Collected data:

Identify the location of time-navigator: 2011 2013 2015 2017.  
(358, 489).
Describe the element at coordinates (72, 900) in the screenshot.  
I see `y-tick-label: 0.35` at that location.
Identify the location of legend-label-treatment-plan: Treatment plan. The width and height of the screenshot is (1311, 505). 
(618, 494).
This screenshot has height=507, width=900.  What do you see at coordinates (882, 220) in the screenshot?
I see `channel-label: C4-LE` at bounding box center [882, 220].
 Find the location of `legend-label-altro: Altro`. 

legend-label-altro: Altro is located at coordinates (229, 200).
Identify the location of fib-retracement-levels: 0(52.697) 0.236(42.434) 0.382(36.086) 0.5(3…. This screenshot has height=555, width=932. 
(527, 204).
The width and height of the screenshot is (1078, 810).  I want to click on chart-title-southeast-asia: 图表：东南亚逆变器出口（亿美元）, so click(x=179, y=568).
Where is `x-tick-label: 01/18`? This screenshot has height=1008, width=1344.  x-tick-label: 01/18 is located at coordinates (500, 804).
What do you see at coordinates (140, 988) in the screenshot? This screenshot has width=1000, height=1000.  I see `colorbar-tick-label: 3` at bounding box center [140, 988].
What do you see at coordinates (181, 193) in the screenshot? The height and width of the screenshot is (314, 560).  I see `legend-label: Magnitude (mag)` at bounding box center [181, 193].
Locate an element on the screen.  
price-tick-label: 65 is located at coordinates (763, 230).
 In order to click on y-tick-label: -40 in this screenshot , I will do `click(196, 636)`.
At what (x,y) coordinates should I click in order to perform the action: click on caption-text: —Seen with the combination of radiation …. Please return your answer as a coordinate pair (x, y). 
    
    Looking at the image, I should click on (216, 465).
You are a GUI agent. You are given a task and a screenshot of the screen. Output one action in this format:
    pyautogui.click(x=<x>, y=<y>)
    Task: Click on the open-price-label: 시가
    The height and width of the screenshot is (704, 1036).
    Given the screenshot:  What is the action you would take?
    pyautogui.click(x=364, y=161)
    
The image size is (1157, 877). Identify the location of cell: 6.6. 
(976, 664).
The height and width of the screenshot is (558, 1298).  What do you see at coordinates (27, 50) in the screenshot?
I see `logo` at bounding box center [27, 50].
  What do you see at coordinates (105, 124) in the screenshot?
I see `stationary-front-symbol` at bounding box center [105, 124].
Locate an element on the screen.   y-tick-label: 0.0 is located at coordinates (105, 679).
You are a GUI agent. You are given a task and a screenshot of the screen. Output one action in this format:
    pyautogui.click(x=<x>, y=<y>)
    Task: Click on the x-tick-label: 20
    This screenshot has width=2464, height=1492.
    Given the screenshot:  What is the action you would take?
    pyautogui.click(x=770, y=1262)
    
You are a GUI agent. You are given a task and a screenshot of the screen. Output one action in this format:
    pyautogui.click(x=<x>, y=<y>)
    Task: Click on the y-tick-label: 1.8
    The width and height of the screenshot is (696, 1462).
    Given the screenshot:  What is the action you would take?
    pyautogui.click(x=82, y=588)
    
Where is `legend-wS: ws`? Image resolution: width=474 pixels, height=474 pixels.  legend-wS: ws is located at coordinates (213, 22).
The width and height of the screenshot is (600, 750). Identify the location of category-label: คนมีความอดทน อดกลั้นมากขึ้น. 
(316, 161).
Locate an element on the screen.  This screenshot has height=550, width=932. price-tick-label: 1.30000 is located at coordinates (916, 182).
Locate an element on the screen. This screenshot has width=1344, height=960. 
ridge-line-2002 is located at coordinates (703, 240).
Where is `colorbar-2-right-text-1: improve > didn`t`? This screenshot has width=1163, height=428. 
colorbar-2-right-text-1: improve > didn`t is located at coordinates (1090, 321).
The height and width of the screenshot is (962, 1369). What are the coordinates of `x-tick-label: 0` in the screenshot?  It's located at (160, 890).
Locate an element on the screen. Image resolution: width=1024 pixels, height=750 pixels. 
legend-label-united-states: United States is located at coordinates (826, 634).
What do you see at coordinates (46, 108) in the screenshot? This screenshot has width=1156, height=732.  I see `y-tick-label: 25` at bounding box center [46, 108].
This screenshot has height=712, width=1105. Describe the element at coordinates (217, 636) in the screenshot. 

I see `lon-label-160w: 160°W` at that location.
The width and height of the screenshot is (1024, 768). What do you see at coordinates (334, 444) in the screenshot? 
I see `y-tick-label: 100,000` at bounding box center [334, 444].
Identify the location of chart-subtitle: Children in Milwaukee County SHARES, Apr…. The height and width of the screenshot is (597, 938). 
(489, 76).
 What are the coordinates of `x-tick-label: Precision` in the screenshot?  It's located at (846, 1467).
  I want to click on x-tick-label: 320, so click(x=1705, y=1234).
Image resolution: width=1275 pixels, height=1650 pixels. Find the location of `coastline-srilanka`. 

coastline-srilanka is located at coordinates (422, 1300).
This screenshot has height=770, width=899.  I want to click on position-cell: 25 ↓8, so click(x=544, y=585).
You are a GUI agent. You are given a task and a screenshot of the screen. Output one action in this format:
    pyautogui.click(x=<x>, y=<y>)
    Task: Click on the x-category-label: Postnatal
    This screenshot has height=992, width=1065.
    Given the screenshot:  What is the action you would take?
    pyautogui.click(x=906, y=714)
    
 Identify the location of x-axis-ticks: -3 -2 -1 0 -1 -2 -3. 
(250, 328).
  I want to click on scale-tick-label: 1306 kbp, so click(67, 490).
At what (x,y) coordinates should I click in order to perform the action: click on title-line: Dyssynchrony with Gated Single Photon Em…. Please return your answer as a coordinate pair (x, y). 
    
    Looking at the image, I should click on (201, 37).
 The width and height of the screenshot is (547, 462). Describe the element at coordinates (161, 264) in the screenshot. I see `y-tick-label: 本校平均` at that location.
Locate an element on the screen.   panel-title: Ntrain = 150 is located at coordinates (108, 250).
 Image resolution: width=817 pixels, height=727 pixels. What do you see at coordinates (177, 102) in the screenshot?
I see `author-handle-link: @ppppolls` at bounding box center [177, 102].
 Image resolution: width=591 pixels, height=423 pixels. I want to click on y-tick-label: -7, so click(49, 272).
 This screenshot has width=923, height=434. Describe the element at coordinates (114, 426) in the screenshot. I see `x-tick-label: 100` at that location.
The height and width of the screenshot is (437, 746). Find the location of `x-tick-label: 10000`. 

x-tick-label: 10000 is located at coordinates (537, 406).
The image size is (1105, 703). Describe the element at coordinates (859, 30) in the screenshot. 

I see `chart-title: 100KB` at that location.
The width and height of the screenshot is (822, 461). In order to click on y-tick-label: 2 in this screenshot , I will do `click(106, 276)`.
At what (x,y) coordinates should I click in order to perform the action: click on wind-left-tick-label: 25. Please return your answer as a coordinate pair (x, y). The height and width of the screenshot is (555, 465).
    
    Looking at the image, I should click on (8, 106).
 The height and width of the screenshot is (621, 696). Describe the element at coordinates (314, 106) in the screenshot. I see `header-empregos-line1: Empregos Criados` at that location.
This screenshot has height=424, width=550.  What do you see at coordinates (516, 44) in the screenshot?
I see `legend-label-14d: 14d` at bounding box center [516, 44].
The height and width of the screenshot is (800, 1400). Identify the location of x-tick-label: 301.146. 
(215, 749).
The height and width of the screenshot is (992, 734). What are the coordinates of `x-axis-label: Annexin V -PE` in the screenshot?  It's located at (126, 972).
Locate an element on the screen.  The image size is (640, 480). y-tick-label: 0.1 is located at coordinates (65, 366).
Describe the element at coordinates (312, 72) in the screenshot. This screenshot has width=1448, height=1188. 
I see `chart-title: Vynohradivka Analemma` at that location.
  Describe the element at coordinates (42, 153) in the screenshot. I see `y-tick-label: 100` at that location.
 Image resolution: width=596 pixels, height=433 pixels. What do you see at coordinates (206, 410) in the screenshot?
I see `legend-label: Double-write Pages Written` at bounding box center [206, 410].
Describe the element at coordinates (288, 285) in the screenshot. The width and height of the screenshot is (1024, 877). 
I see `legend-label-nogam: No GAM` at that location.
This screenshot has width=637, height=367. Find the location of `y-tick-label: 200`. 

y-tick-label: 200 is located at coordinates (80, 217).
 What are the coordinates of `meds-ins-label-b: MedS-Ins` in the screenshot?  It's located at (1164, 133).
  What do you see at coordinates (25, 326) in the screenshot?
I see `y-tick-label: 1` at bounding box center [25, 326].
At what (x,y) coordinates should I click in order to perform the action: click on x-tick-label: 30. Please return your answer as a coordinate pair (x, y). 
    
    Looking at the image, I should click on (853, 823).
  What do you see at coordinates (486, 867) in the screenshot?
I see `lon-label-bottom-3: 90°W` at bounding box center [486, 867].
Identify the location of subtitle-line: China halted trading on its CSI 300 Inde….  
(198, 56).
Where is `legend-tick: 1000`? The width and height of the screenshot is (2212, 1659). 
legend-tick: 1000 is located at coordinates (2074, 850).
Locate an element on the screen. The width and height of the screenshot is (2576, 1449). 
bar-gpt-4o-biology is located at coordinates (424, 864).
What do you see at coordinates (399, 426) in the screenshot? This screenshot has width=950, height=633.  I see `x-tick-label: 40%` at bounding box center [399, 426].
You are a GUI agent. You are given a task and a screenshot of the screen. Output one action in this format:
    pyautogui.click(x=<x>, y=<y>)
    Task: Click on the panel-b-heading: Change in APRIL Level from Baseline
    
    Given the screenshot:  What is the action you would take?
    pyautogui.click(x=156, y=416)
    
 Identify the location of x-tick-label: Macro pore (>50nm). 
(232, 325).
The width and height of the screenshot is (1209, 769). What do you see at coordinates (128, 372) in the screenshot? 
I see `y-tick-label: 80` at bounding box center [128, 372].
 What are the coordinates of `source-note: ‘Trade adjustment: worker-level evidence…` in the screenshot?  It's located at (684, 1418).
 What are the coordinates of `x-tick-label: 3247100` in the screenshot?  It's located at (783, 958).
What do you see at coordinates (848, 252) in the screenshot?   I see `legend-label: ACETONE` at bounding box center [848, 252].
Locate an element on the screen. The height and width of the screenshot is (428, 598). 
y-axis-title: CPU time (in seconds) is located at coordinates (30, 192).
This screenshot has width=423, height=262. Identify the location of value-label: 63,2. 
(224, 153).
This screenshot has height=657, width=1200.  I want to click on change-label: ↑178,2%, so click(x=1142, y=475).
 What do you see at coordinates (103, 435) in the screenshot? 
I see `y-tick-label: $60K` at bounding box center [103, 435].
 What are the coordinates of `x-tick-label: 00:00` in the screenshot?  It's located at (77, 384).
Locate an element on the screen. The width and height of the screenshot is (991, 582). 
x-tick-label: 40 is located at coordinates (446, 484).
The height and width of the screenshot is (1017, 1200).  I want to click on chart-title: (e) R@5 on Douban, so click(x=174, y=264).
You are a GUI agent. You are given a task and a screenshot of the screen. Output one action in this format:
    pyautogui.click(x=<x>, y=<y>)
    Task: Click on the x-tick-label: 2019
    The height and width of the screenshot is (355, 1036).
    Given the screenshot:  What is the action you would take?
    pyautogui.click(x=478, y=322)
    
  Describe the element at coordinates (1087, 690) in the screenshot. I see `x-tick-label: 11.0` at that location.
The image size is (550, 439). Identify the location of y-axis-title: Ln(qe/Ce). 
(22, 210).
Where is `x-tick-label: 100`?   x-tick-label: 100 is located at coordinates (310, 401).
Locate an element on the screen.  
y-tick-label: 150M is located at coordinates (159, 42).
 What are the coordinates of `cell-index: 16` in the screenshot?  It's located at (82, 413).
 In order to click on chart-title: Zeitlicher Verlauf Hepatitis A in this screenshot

Work to be completed: Starting at the line with "What do you see at coordinates (140, 988)" and ending with the line with "What do you see at coordinates (181, 193)", write those lines again with "What do you see" swapped for "What is shown". Leave all other text the same.

Solution:
What is shown at coordinates (140, 988) in the screenshot? This screenshot has width=1000, height=1000.  I see `colorbar-tick-label: 3` at bounding box center [140, 988].
What is shown at coordinates (181, 193) in the screenshot? The height and width of the screenshot is (314, 560).  I see `legend-label: Magnitude (mag)` at bounding box center [181, 193].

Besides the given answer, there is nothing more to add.